There is no denying, director Ang Lee’s adventure movie “Life of Pi” is something of a masterpiece—at least, on a technical and visual level. The movie is a wonder of visual effects and a testament to how computer graphics can enhance the moviegoing experience. Its use of 3-D is so elegant that once the adventure sets in, you forget you’re wearing big clunky glasses, even though you’re still conscious of how the 3-D aids in the telling of the story, how the extra dimension draws your gaze to Lee’s often majestic, sometimes harrowing images of nature’s raw beauty. But despite the movie’s visual bravura, it still suffers from a questionable moral message and a tedious first act. In the end, “Life of Pi” ends up being about something entirely different from what it intends to be. This shouldn’t be too discouraging though, considering how wildly entertaining the majority of the movie is.
“Life of Pi” begins with the main character, Pi Patel, and his family in Pondicherry, India. Pi’s family owns a zoo, but due to various circumstances, they are forced to give up their life in Pondicherry and sail for Canada, bringing along with them some of the more valuable animals to sell later on.

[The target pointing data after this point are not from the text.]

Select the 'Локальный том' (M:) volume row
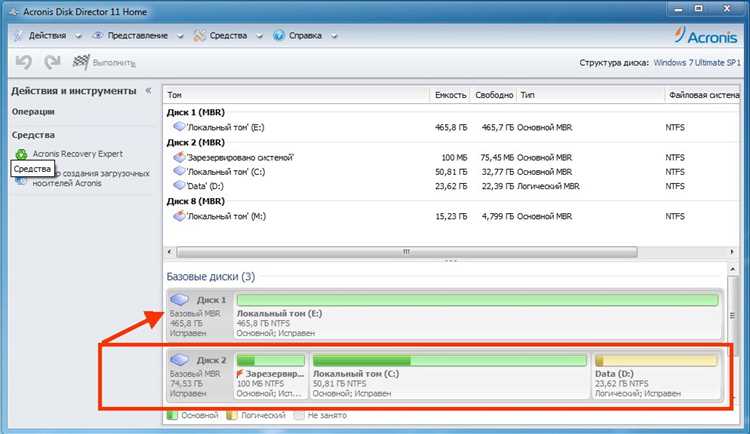This screenshot has width=750, height=434. click(x=450, y=216)
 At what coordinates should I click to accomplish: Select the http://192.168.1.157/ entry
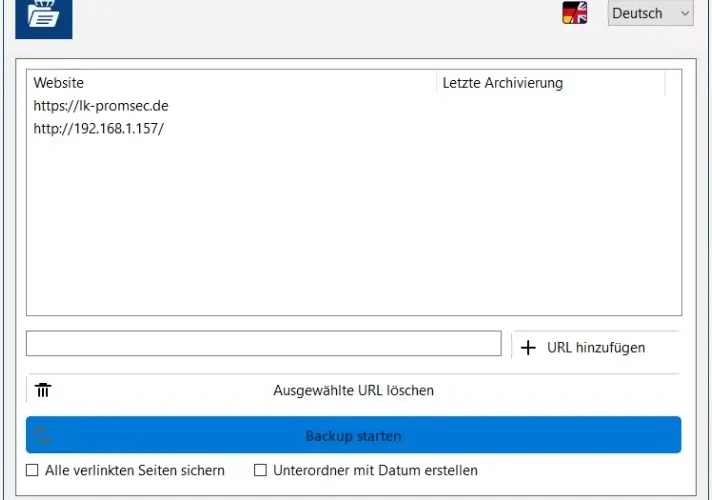pyautogui.click(x=99, y=129)
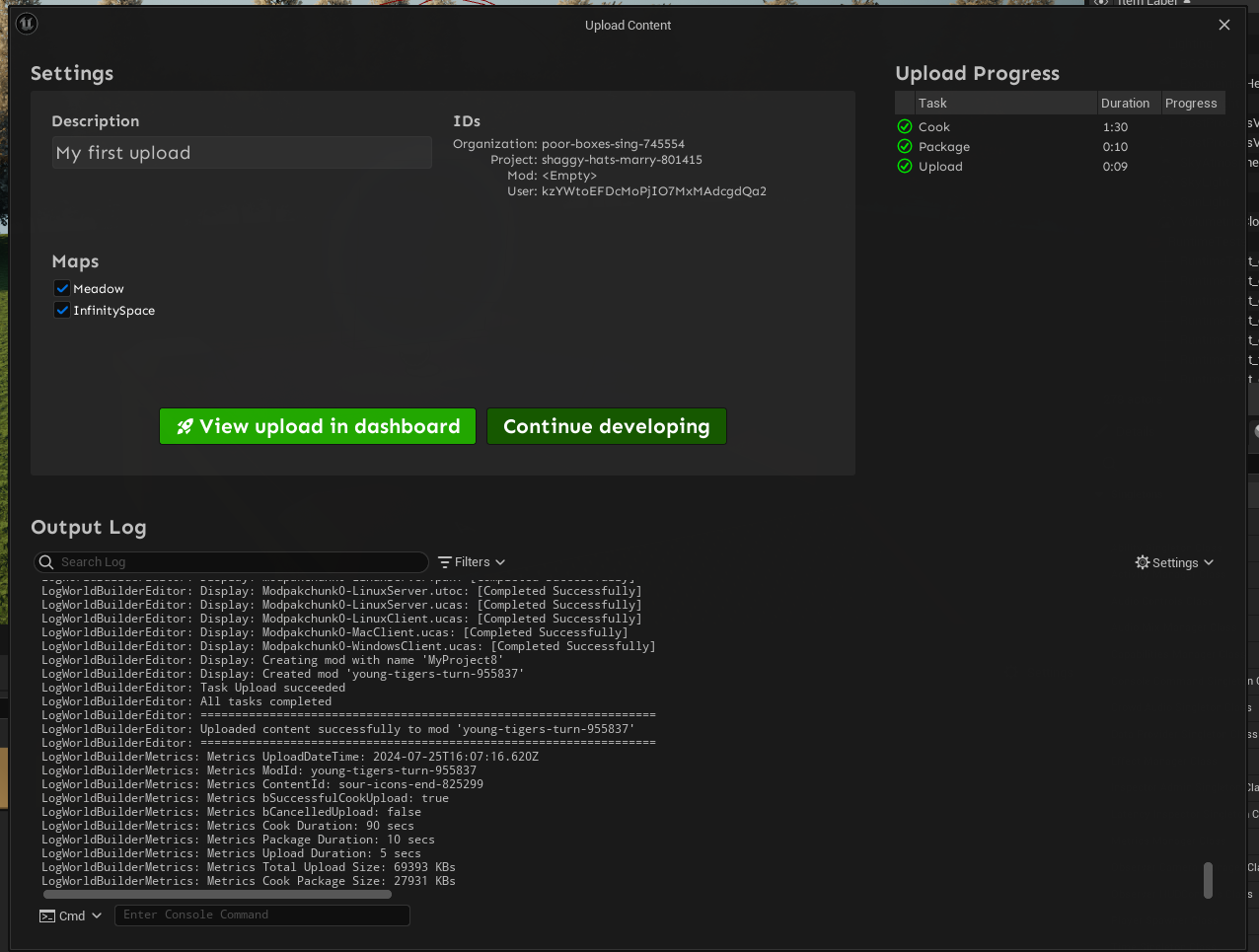Viewport: 1259px width, 952px height.
Task: Click the horizontal scrollbar of Output Log
Action: (x=217, y=895)
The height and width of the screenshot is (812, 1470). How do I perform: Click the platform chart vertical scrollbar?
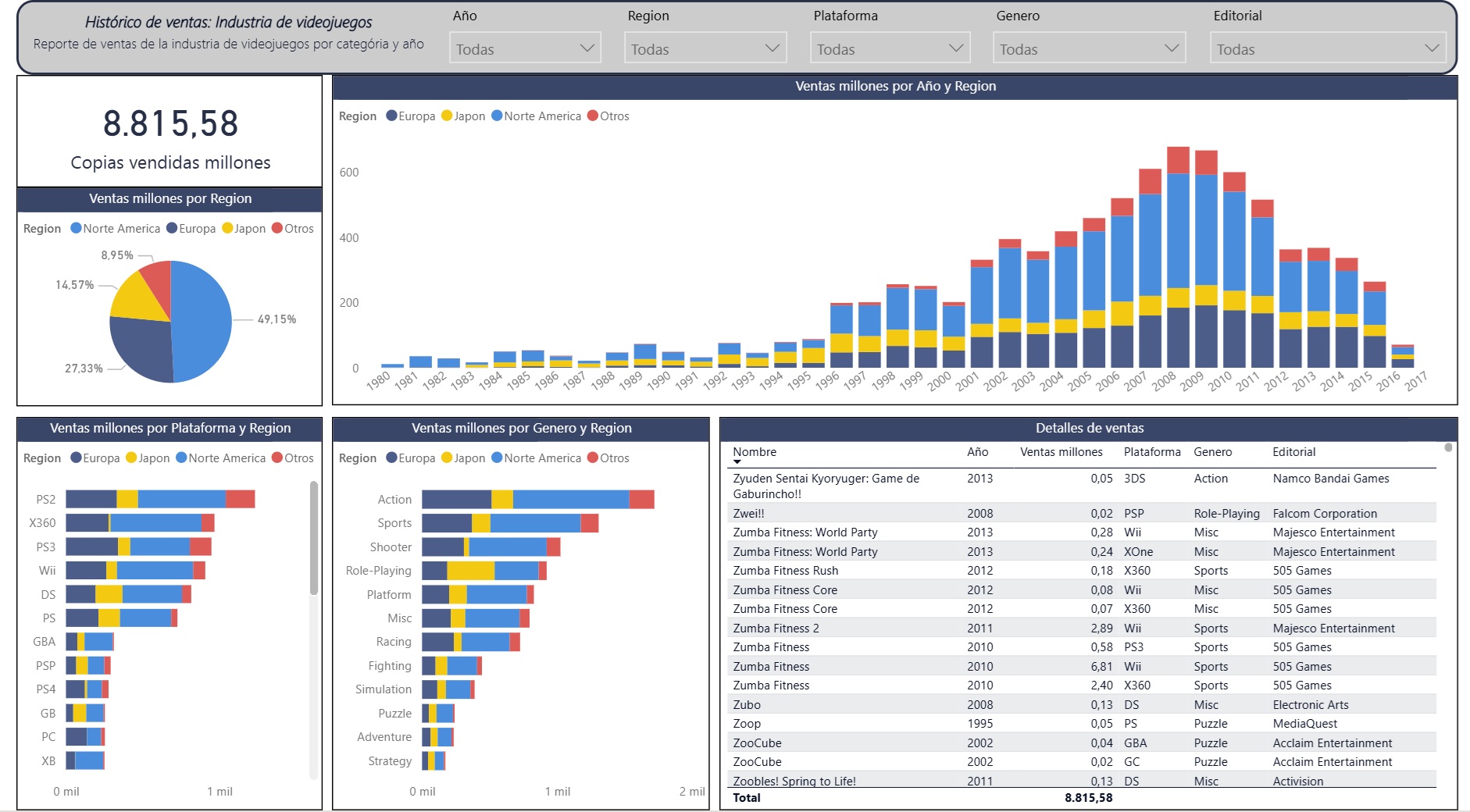tap(314, 539)
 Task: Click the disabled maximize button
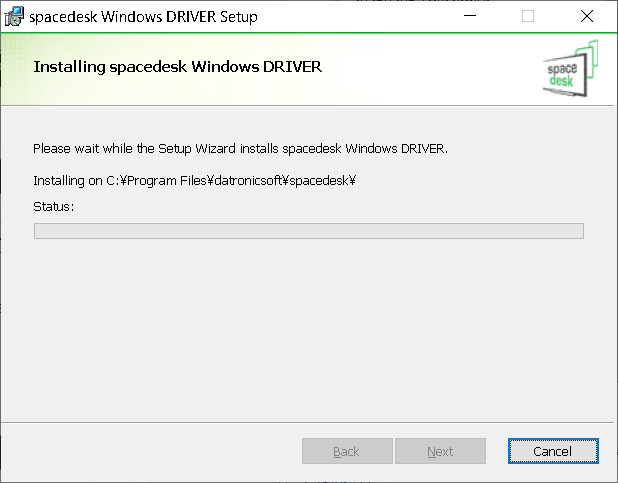[528, 16]
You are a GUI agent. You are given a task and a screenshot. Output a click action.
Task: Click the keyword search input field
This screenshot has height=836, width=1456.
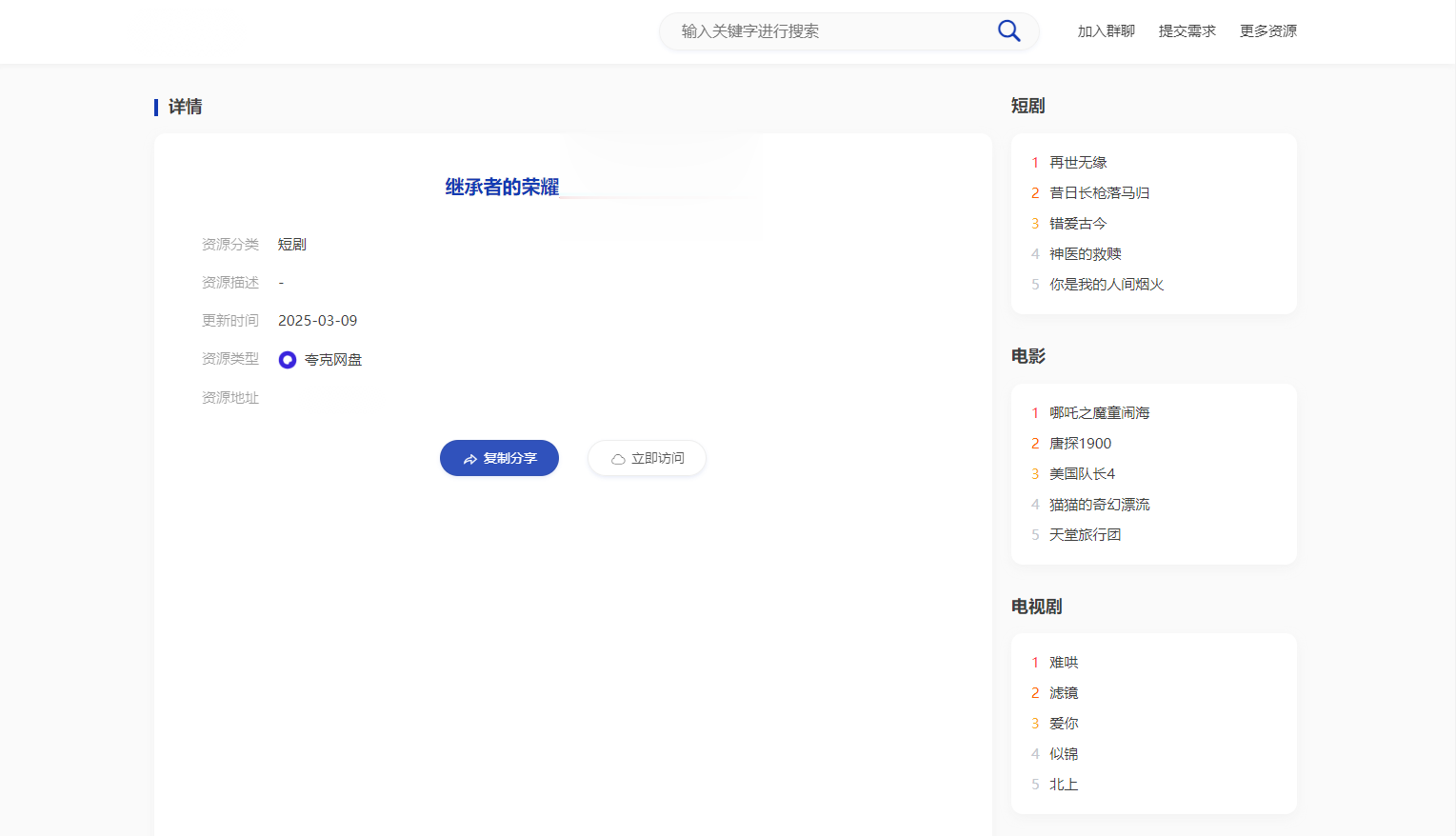pyautogui.click(x=828, y=31)
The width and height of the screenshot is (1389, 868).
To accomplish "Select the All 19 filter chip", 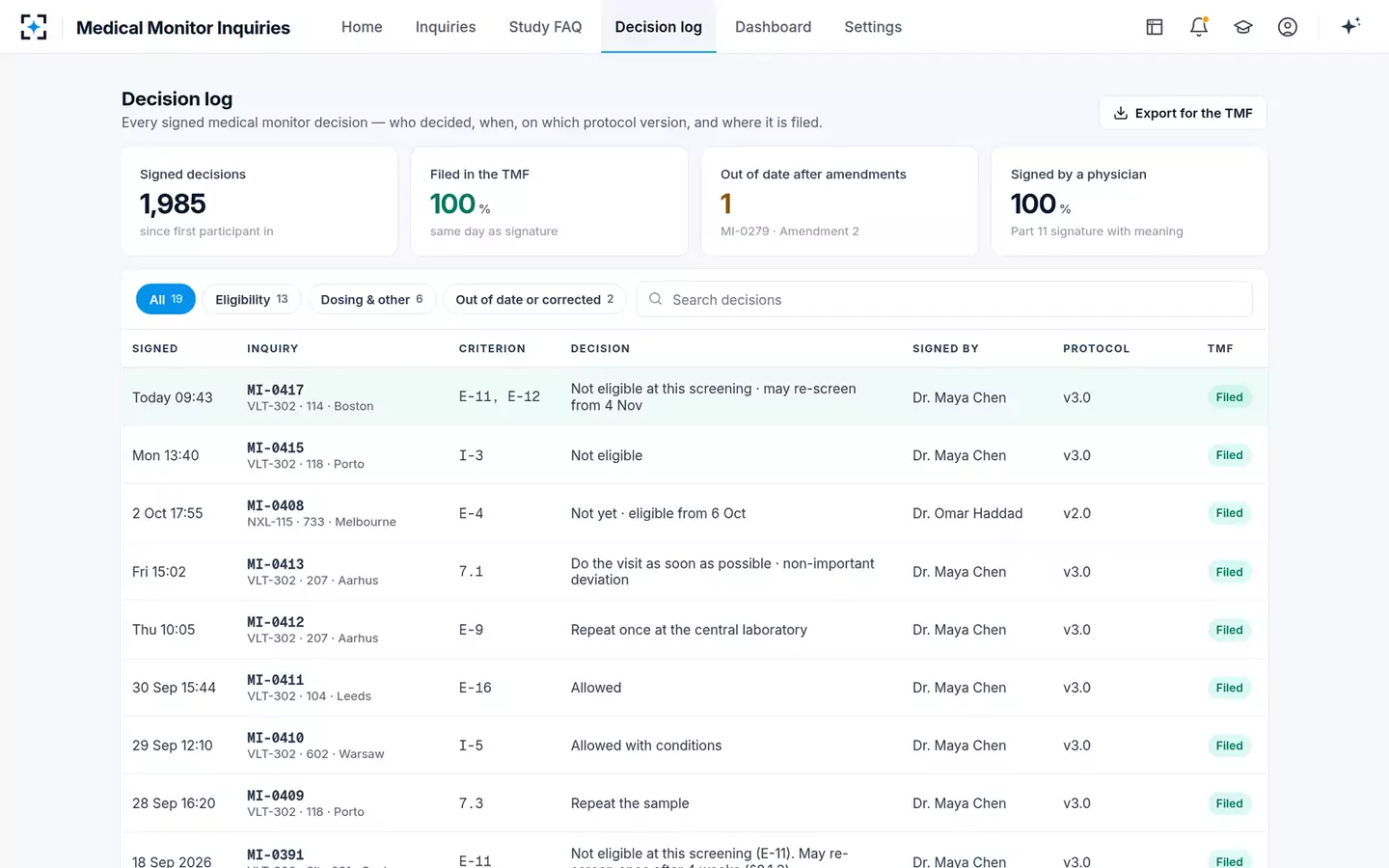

After a horrifying shipwreck, Pi, the lone human survivor, finds himself sharing a lifeboat with a bengal tiger—humorously named Richard Parker and brought to terrifying life by state-of-the-art visual effects—somewhere in the middle of the Pacific Ocean. Much of the movie concerns how Pi and Richard Parker sort of learn to live with each other after a series of power plays during which Pi nearly loses his life. The simplicity of Pi’s predicament tests the strength of the human spirit in the face of its own existential insignificance, as seen through the movie’s dazzling images.
In one scene, the Pacific Ocean glows a translucent neon blue, turning the grandeur of the sea into a window that offers an unobstructed view of strange and beautiful creatures at which to gaze in awe. The scene itself starts as nothing more than visual splendor, but it very quickly borders on the transcendent when a gigantic whale emerges from the ocean’s depths into a dive so indifferent to its surroundings that the end result is a haunting sequence representative of nature’s attitude toward humankind. The movie works best during these types of sequences, and not during its overt attempt to arbitrarily attach meaning to itself by way of a narrative framing device through which adult Pi tells his story to a struggling writer.
Pi relates his adventure with a smug and sanctimonious religiosity that is so general yet so pious, it ultimately comes off as a bit preachy. Because of this, when all is said and done, we’re not sure if Pi has survived because of his love for life, or because of his powers of self-delusion. If “Life of Pi” is about anything at all, then it is unintentionally about how easily the right blend of storytelling and traumatic experience can shape our worldview, for good or for ill, despite the fact that the movie is clearly trying to say something else, whatever that may be.
The real feat at the heart of “Life of Pi” is how director Ang Lee finds a balance between pure aesthetic pleasure and the hostility of nature. Not in one scene does the movie vaguely suggest that the wild is a desirable place to be, however visually beautiful it has been rendered.